Five, browser address bar enter, a new window, F5 refresh, CTRL+F5 refresh and other browser operations on the IMPACT of HTTP cache

When using Fiddler to capture packets and look at the cache of different websites, I found an interesting problem. Most websites’ cache-control was set to no-cache.

As I said earlier, no-cache is not a no-cache, but a cache. However, in the case of negotiation caching, browsers will unconditionally request the server to determine whether their cache is up to date. If so, they will continue to use it, and if not, they will request the latest file.

Is it necessary to set Expires and max-age? There are!

When we browse a page for the first time and close it, opening it again for the second time is still a new window behavior. If the cache time is set, the new window will strengthen the cache, which can avoid repeated file download, speed up page rendering and improve user experience.

(I didn’t think Expires and Max-age needed to be set until I used pageSpeed to do a performance score on my company’s website, and it still recommended caching, which makes sense.)

It doesn’t matter if you don’t understand the above words, here we combine the concepts of Baidu Baike and other blogs to make a summary of the impact of different browser behavior on cache.

1. When the browser hits a hit in the address bar, or hits the jump button, or moves forward or backward, or opens a new window, Expires or max-age is set to work. In other words, the browser determines when the request has expired and then decides whether to make a request.

2.F5 refreshes the browser, or uses the refresh button in the browser’s navigation bar, to override Expires, Max-age and force a request. Last-modified and Etag also work in this case.

3.CTRL+F5 is a mandatory request, all cached files are not used, all re-requests to download, so Expires, Max-age, last-Modified and Etag all expire.

But in fact, we rarely use the address bar enter, address bar jump, so to trigger the judgment of cache time, also need a specific operation, stand in my understanding, comprehensive consideration, just have so many sites cache-control set to no-cache, that is, before using the cache to determine whether the file is the latest, more reasonable.

6. Strong cache vs. negotiated cache (weak cache)

Understanding strong and negotiated caching is easy now that you know how different browser behaviors affect HTTP caching differently.
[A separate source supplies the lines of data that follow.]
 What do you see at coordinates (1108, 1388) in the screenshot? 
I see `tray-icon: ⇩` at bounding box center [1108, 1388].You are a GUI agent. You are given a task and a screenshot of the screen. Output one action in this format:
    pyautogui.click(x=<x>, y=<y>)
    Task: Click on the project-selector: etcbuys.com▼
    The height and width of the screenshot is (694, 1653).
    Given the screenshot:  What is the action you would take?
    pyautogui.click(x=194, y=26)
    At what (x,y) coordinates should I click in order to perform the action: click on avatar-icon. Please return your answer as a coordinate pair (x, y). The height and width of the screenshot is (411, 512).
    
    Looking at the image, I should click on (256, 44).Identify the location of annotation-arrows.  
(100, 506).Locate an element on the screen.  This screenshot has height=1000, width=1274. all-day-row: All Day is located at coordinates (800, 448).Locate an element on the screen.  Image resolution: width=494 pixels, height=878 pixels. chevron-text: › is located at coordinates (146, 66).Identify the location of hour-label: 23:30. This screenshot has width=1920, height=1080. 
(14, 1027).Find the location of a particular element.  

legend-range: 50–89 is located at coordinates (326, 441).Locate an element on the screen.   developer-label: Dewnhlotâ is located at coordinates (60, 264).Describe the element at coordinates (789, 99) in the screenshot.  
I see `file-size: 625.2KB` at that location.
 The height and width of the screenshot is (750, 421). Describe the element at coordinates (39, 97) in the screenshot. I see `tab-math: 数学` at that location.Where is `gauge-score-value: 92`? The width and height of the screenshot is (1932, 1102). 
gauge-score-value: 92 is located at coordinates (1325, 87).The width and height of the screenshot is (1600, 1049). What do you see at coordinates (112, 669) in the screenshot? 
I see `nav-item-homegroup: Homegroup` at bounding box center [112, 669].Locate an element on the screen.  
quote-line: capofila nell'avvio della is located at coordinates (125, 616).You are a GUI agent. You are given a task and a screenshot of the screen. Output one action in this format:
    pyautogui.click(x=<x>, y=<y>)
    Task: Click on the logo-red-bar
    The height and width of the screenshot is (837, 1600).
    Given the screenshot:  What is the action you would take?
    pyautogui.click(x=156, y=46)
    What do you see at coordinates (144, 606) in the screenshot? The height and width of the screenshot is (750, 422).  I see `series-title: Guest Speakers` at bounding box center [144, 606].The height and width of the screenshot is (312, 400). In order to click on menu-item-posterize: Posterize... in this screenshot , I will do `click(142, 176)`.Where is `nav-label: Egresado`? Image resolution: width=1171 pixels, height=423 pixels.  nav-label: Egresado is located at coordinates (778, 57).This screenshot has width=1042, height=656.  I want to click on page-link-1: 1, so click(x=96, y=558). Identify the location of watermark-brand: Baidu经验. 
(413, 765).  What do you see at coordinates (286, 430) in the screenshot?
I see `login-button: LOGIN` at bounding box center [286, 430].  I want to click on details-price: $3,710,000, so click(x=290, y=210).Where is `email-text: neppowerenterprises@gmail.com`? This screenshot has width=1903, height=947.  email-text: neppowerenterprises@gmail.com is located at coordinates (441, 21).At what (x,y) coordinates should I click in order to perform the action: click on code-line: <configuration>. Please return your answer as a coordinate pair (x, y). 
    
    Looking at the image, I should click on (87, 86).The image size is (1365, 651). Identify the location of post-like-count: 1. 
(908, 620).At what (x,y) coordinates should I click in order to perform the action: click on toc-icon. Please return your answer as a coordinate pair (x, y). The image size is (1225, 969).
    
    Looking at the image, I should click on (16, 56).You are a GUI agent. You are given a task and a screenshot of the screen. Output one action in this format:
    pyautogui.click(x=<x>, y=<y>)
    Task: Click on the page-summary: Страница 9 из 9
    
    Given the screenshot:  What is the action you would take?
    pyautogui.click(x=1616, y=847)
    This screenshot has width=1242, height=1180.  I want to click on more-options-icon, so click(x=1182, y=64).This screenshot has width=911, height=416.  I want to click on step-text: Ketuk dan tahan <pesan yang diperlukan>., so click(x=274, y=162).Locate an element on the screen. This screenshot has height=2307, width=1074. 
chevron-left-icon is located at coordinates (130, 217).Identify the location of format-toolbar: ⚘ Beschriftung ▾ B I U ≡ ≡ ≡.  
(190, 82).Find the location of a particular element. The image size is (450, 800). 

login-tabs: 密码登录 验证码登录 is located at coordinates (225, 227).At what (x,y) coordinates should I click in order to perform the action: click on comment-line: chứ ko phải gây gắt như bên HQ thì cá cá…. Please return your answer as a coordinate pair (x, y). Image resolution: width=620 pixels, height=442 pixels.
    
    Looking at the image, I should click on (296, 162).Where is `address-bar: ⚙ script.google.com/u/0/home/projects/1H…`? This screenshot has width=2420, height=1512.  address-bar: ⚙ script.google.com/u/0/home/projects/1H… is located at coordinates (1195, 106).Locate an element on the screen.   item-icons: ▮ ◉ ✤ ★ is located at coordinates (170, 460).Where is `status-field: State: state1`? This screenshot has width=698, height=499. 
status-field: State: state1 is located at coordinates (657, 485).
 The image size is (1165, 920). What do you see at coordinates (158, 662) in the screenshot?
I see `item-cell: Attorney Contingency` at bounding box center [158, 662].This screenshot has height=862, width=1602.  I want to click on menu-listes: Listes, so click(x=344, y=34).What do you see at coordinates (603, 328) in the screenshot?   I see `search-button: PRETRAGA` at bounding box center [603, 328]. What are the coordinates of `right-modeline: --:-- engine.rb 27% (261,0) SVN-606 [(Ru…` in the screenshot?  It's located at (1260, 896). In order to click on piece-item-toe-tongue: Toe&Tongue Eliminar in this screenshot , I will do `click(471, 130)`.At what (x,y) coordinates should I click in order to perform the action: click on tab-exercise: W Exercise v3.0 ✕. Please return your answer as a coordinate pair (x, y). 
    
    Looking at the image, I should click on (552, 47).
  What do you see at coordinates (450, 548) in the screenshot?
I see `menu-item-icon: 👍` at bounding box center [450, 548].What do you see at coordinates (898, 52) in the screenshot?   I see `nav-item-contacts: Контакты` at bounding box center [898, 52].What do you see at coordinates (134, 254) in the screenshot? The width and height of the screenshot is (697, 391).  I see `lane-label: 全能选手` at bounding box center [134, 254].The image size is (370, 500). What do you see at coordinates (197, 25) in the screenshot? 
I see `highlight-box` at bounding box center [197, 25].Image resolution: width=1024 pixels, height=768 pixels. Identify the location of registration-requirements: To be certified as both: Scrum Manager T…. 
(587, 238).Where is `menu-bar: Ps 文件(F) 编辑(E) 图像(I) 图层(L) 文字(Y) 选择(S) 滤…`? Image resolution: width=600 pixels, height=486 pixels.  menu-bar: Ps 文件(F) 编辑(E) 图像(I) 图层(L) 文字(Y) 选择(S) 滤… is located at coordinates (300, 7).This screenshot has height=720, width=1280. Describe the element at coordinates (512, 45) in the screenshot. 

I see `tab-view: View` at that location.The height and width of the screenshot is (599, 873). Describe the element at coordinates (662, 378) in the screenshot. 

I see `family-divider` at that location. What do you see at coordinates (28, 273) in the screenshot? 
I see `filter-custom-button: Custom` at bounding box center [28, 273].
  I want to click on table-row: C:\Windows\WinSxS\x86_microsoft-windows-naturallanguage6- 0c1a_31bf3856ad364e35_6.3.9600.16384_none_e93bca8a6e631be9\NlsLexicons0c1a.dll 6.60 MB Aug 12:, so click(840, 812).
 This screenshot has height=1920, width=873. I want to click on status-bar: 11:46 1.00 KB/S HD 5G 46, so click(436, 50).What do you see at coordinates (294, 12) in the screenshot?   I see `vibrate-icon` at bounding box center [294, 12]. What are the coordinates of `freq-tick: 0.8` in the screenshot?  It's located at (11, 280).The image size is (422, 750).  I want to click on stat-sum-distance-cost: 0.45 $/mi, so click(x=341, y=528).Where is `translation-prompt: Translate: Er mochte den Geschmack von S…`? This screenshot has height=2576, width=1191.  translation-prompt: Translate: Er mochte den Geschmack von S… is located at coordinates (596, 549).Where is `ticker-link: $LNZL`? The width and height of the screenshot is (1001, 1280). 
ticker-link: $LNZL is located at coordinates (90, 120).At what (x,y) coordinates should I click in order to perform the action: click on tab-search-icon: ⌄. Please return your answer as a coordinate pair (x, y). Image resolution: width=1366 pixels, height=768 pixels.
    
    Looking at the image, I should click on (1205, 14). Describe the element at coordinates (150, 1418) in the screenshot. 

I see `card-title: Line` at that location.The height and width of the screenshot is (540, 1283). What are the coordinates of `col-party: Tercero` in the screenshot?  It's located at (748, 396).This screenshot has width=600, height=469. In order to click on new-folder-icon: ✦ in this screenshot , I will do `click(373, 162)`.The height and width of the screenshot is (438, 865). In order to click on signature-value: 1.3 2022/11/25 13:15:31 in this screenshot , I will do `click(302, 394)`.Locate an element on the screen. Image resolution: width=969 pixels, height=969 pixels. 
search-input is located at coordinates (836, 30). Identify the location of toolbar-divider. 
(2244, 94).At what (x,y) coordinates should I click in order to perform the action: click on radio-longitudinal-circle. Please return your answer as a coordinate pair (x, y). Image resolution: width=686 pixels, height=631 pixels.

Strong caching: Use local caching without making HTTP requests, such as a return to the browser address bar or the refresh button of the browser. Strong caching is triggered when Expires or max-age is enabled.

Negotiated cache (weak cache) : Before using the local cache, negotiate with the server to check whether the cache file is up to date. For example, if cache-control=no-cache is set, no matter what you do, the request will be issued. This type of cache is called negotiation cache.

7. Difference between Max-age and Expires

When I used Fiddler to catch packets, I found that many websites set max-age and Expires at the same time. Why set both?

1. Max-age is an http1.1 attribute. Expires is an HTTP1.0 attribute. However, in a 1.1 environment, Max-age takes precedence over Expires.

2. Max-age is a relative expiration time, and Expires is an absolute expiration time. After the browser successfully caches the file, max-age only needs to compare the length of time after the request is successful to stop making a request. However, Expires always requires the server to return an accurate DATE in GMT format, and it is relatively troublesome to determine whether the cache Expires based on this date. That’s why something like Max-Age exists to take its place.

Similarly, no-cache and Pragma also exist, one of which is 1.1 and one of which is 1.0, backwards compatible, both of which are written at the same time.

Well, that’s about it, and with that in mind, browsers and servers can live happily ever after.